# Overview

In the first two workshops, we learned the basics of Python programming followed by programming strategies aimed to prevent copying / repreating code (e.g. methods, object-oriented techniques, inheritance, etc). In this session, we will build on these concepts by introduction tools and other best practices to ensure that your code is not only functional, but also maintainable and easy to extend.

Some key concepts include:

* debugging
* version control
* documentation

# Debugging

Debugging is a challenging skill to master. In general, this involves trying to decrypt the error messages generated by the Python interpreter when you've made a mistake somewhere in the code. One of the most useful tools for debugging is known as the step-by-step debugger. These tools let you run code one step at a time to see where things break.

Let's take an example piece of code:

In [0]:
def mistake():
    
    a = 1
    b = 'one'
    print(a + b)
    
mistake()

Oops! What when wrong? Let's use an interactive debugger to find out: 

In [0]:
import pdb

def mistake():
    
    # Set a breakpoint to pause here
    # pdb.set_trace()
    
    a = '1 ' 
    b = 'one'
    print(a + b)
    
mistake()

## Tips

Some tips for using the `pdb` debugger:

* place the breakpoint near where your code broke
* (l)ist to see a bit of context
* (n)ext for next line
* use the `print` command to see variable contents
* (s)tep to step *into* a method
* (b)reak to set a breakpoint sometime in the future
* use the `exit()`command to finish debugging

## Practice

Try debugging these examples:

In [0]:
# -------------------------------------------------
# Example 1
# -------------------------------------------------

def multiply(values):
    """
    Method to multiply all values in list
    
    :params
    
      (list) values
      
    """
    total = 1 
    for value in values:
        total = total * int(value) 
    
    return total

def main():
    
    a = input('Enter value for A:')
    b = input('Enter value for B:')
    
    c = multiply([a, b])
    print('A x B = %i' % c)

main()

In [0]:
# -------------------------------------------------
# Example 2 
# -------------------------------------------------

def add_series(values):
    """
    Method to add all values together
    
    :params
    
      (list) values
    
    """
    total = 0
    
    for value in values:
        print('Adding %i to the total' % value)
        total = total + value
    
    return total

def create_series(max_value):
    """
    Method to create a list of numbers from 1 through max_value
    
    :params
    
      (int) max_value
      
    """
    values = []
    for i in range(max_value):
        values.append(i)
    
    return values

def calculate():
    """
    Method to add a series together
    
    """
    max_value = input('Add together all numbers between 1 and ? (inclusive):')
    max_value = int(max_value)
    values = create_series(max_value)
    total = add_series(values)
    
    print('The sum is %i' % total)

calculate()
    

# Basic Linux and Bash

One of the most challenging mental blocks to the world of programming is learning to use the command line (Terminal).
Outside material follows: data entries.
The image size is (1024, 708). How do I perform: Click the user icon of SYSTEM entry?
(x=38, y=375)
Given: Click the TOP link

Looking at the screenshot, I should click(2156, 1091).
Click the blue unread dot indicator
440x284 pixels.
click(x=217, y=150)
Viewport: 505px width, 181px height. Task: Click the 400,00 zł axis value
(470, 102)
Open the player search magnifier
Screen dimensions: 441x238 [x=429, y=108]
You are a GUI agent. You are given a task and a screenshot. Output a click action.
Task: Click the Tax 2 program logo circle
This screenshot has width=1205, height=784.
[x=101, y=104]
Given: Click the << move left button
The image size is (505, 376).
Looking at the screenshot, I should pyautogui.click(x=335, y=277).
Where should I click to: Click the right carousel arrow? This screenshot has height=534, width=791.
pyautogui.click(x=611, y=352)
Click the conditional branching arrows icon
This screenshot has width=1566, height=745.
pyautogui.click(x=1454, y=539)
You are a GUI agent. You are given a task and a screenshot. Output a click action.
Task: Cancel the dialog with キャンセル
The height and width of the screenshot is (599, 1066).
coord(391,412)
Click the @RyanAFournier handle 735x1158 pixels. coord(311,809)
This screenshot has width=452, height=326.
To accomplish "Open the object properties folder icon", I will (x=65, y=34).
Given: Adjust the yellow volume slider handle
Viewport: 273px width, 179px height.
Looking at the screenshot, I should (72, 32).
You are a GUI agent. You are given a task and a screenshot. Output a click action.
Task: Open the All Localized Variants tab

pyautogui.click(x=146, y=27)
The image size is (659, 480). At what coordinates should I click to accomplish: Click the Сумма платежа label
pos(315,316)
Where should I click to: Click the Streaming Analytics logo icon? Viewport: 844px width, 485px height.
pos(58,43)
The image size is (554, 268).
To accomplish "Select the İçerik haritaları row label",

In Linux, the most common Terminal flavor is known as **bash**. Luckily, at the CAIDM we have set up many user-friendly interfaces like this Jupyter notebook to make most of the process quite simple. However, every once in a while you will need to use some basic Terminal commands.

There are two ways to access the terminal. The first and easiest is straight from the Jupyter notebook. Any command that is prefixed with `!` is simply a command that will instead run in the Bash terminal. The second option, available only when connected to our in-house CAIDM servers, is the terminal screen itself.

## Common commands

In [0]:
# List the present working directory
!pwd

In [0]:
# List the files and directories in current folder
!ls

In [0]:
# Change directories
!cd datalab

# Move up one directory
!cd .. 

In [0]:
# Make directory
!mkdir temp

# Remove a direcotry (note the -r)
rm -r temp

In [0]:
# Move a file or folder
!mkdir temp
!mkdir sub
!mv sub temp

# Version control

Inevitably during the course of writing some code, you will inadvertently do something that breaks your entire program. No matter how much time you spend tracing through your code with your ninja debugging techniques, you can't seem to pinpoint the error. Everytime you fix one error, another one pops up!

The solution here is known as version control, the programmers version of a Dropbox (or Google cloud, OneDrive, etc) for backing up your work to the cloud. Even more useful, every **commit** or version you save to the **repository** is tracked, and there are cool tools to see how things changed.

One of the most popular tools for version control is known as *git*, which is what we will be using in the CAIDM. There are many online cloud systems (and software you can install on your own personal servers) to manage *git* based version control, but perhaps the most popular website is GitHub. 

We'll cover a few basic use cases here. For more information refer to several well written tutorial [here](https://guides.github.com/activities/hello-world/) or [here](https://product.hubspot.com/blog/git-and-github-tutorial-for-beginners).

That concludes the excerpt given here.